Every year Aberdeen International Youth Festival attracts over 1000 young people in performing arts companies and music groups from across the globe. It provides a showcase for their talents, bringing them together with professionals and artists.
As well as the ticketed events the Festival stages a parade, open-air performances and a fringe programme in community venues.
A programme attracts over 30,000 people to more than seventy events throughout north east Scotland. There are concerts, dance shows and galas in Aberdeen venues such as His Majesty's Theatre, The Music Hall and The Lemon Tree as well as smaller venues such as churches (such as Queen's Cross Church, Aberdeen) and also features a touring programme taking events to rural venues.

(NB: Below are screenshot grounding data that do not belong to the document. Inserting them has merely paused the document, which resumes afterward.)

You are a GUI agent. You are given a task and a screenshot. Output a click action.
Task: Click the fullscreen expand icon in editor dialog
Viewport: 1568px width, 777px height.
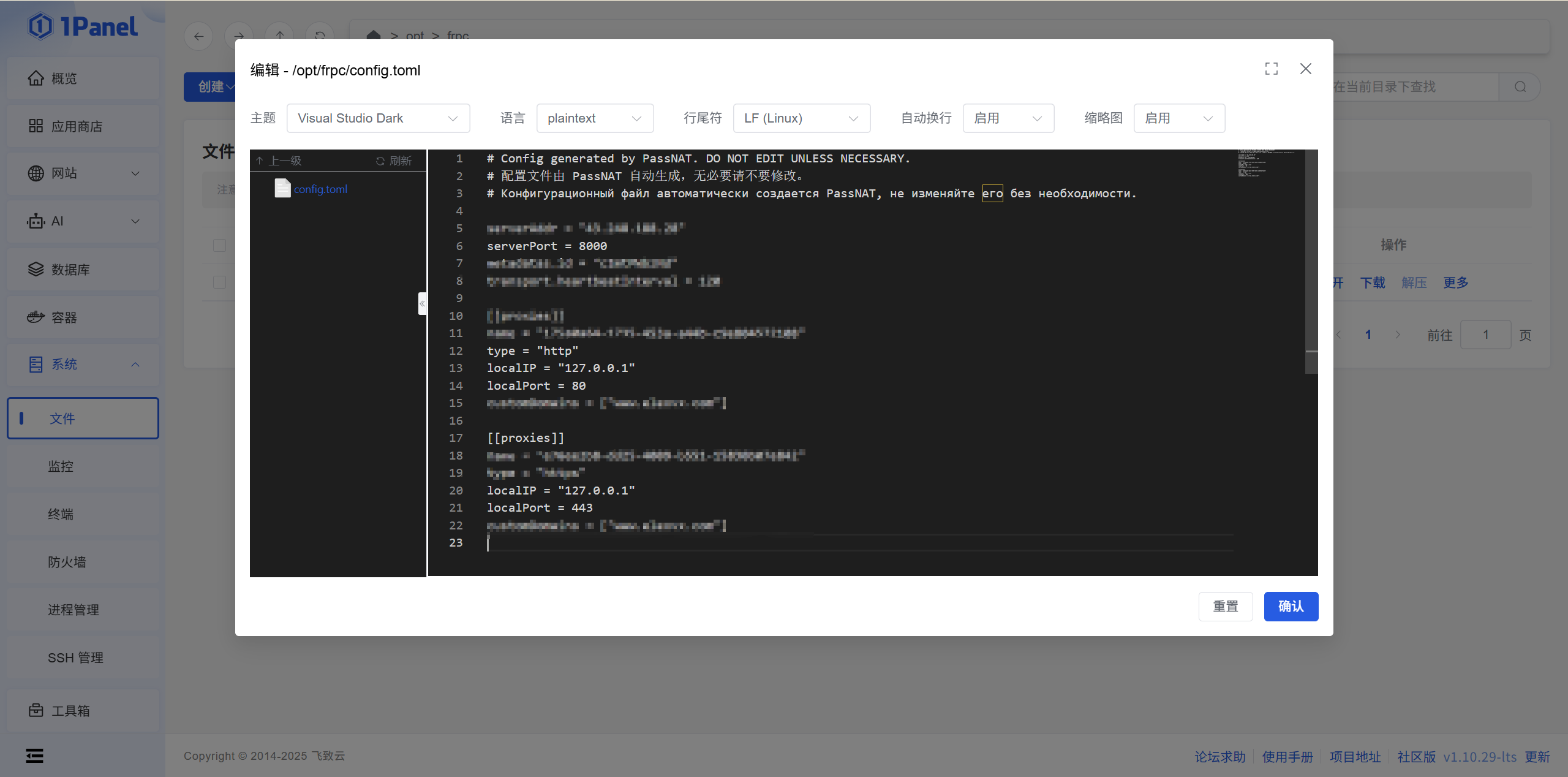tap(1272, 69)
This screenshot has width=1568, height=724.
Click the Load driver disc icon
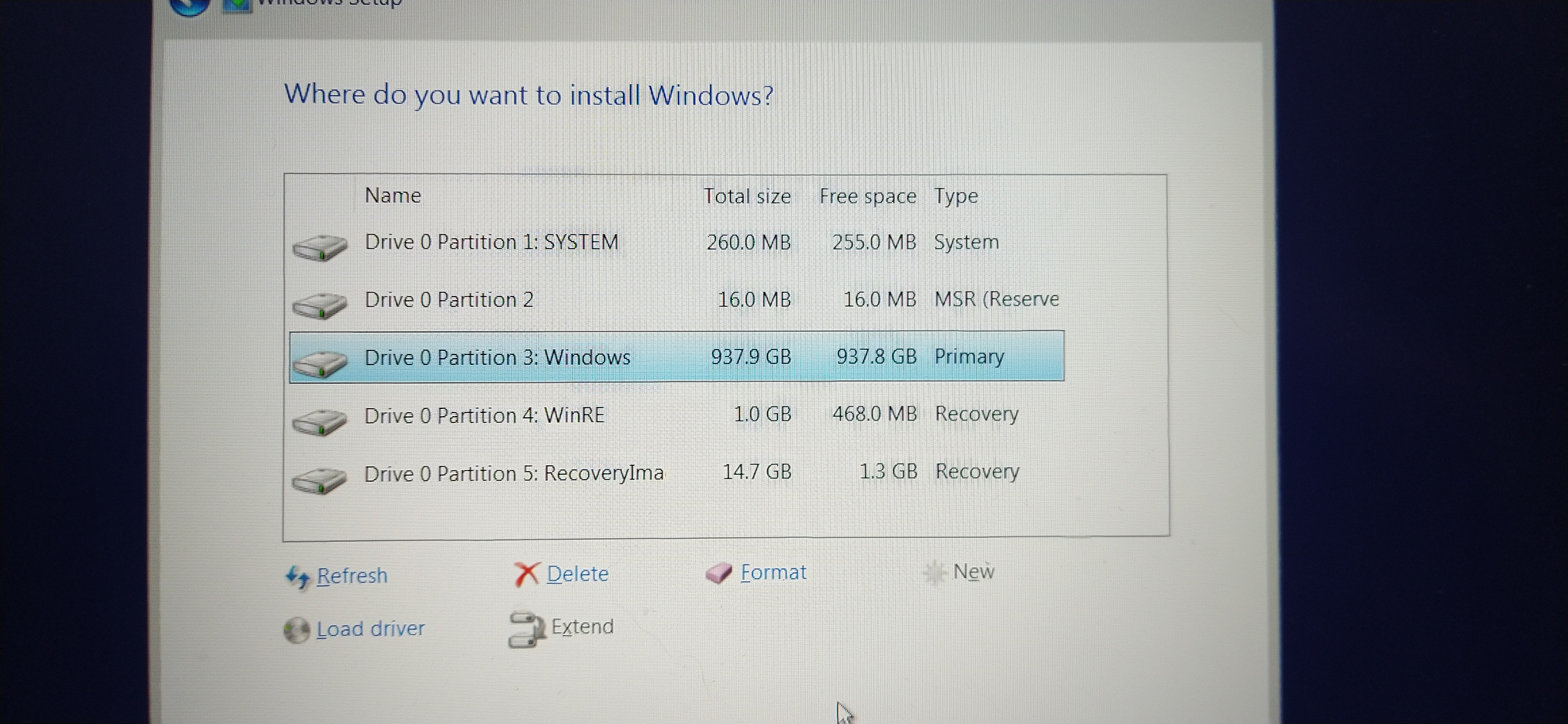tap(296, 630)
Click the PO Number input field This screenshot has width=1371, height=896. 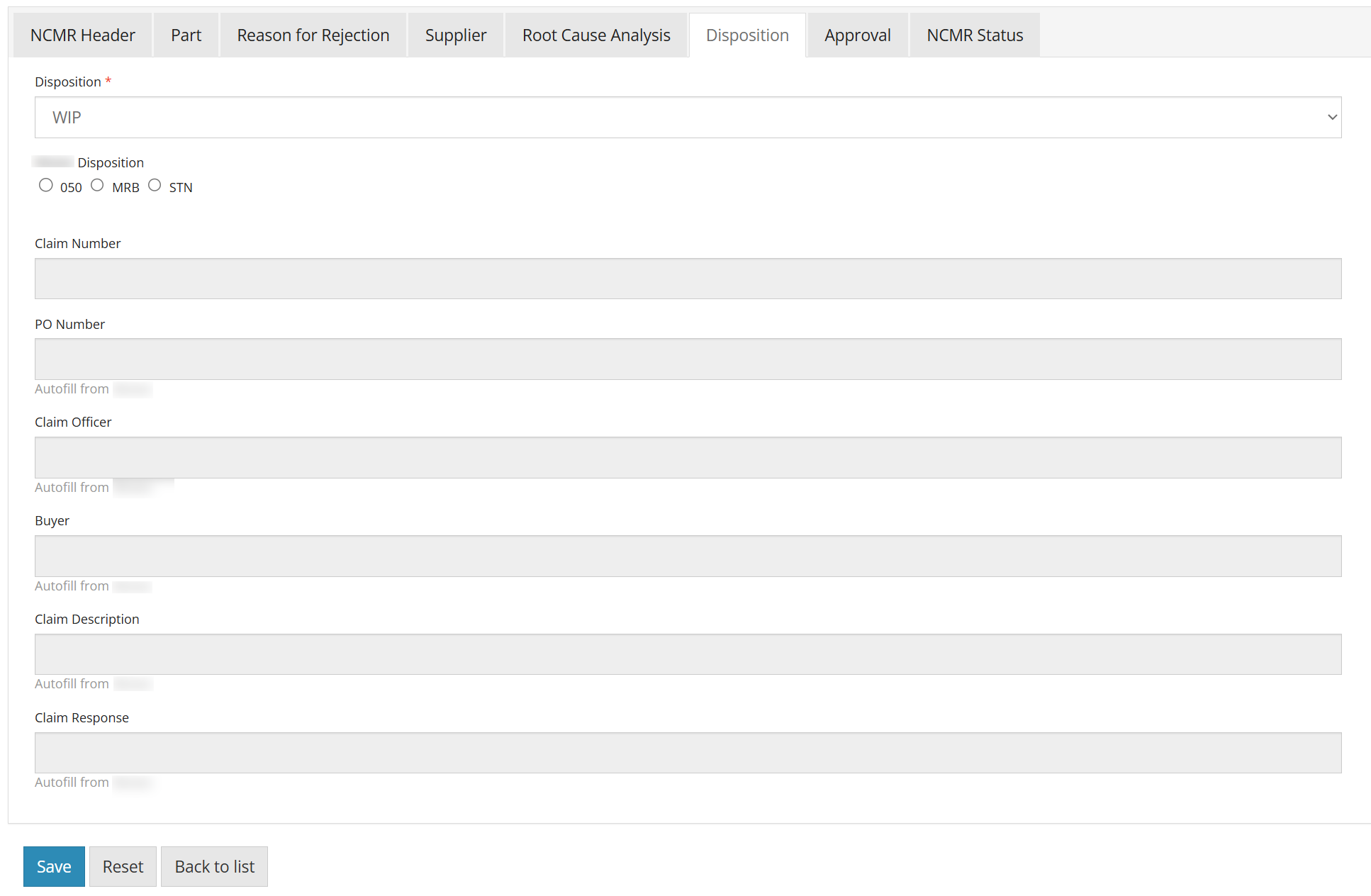pos(688,359)
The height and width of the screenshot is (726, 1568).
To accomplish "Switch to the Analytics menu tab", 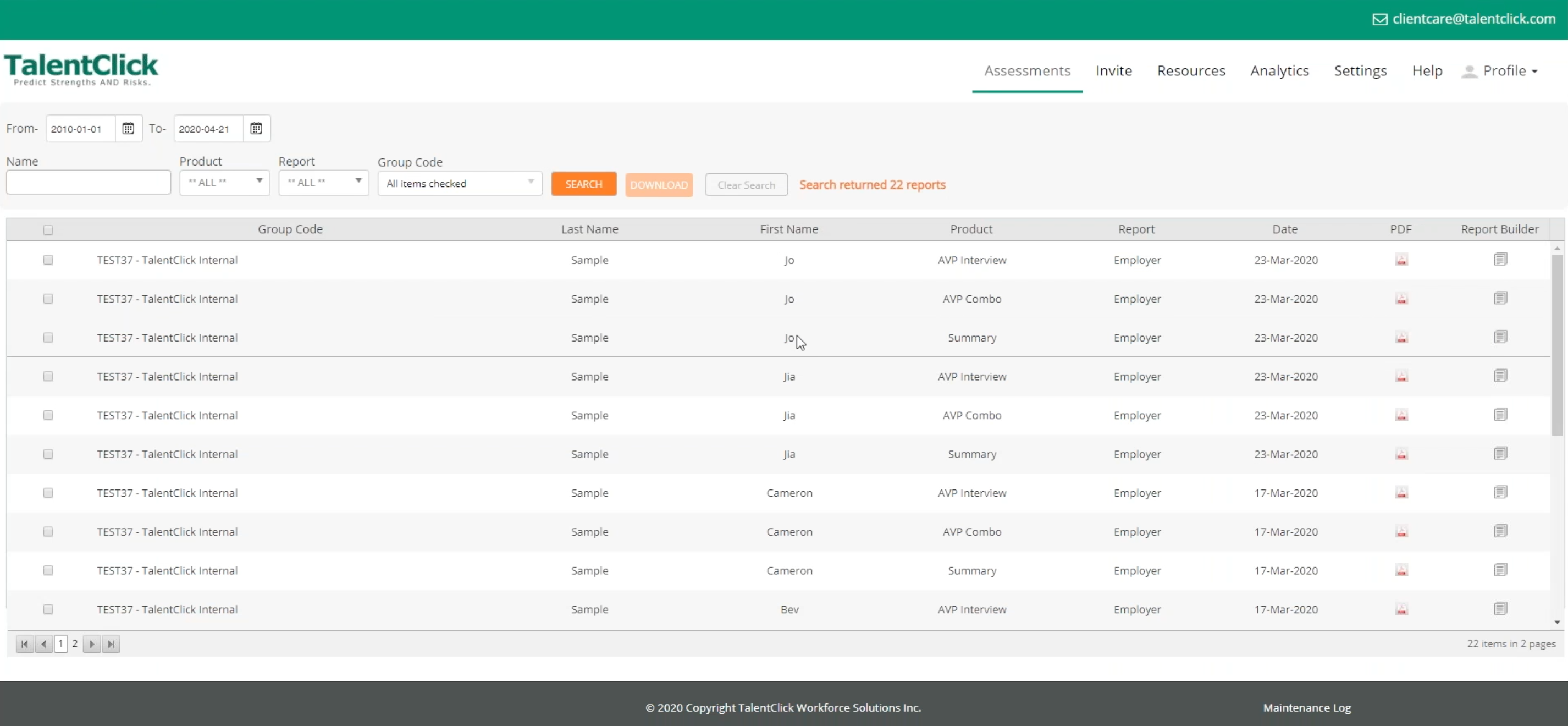I will (x=1279, y=70).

The AIYF programme includes symphony orchestras and steel bands, song recitals and jazz, traditional music, world music, ballet, contemporary and traditional dance. The festival also produces a young opera, (Opera Garden) as well as producing performances developed by the participating companies working together over the course of the Festival.
The festival was created in the late 1960s by the late Blyth Major, Music Director of the Midland Youth Orchestra and Lionel Bryer, later Chairman of the International Youth Foundation. They conceived the idea of bringing together youth orchestras from all over the world at a festival using music as a unifying bond to promote international understanding. The first International Festival of Youth Orchestras was held in 1969 in St Moritz in Switzerland.
Invited by the British Tourist Authority, in 1973 the festival moved to the UK and established a base both in Aberdeen and London for the following five years. Due to the facilities and support in the City of Aberdeen and its university, the festival was able to expand to incorporate all forms of dance, jazz and choral music.
Internationally renowned guest conductors such as Claudio Abbado, Carlo Maria Giulini, Walter Susskind and Leopold Stokowski, were invited to conduct the Festival Orchestra - a specially created orchestra, which was invited to appear at the BBC Proms at the Royal Albert Hall in London, and also played at the opening concert of the Edinburgh International Festival in 1978 (the first youth orchestra to appear at The Edinburgh Festival).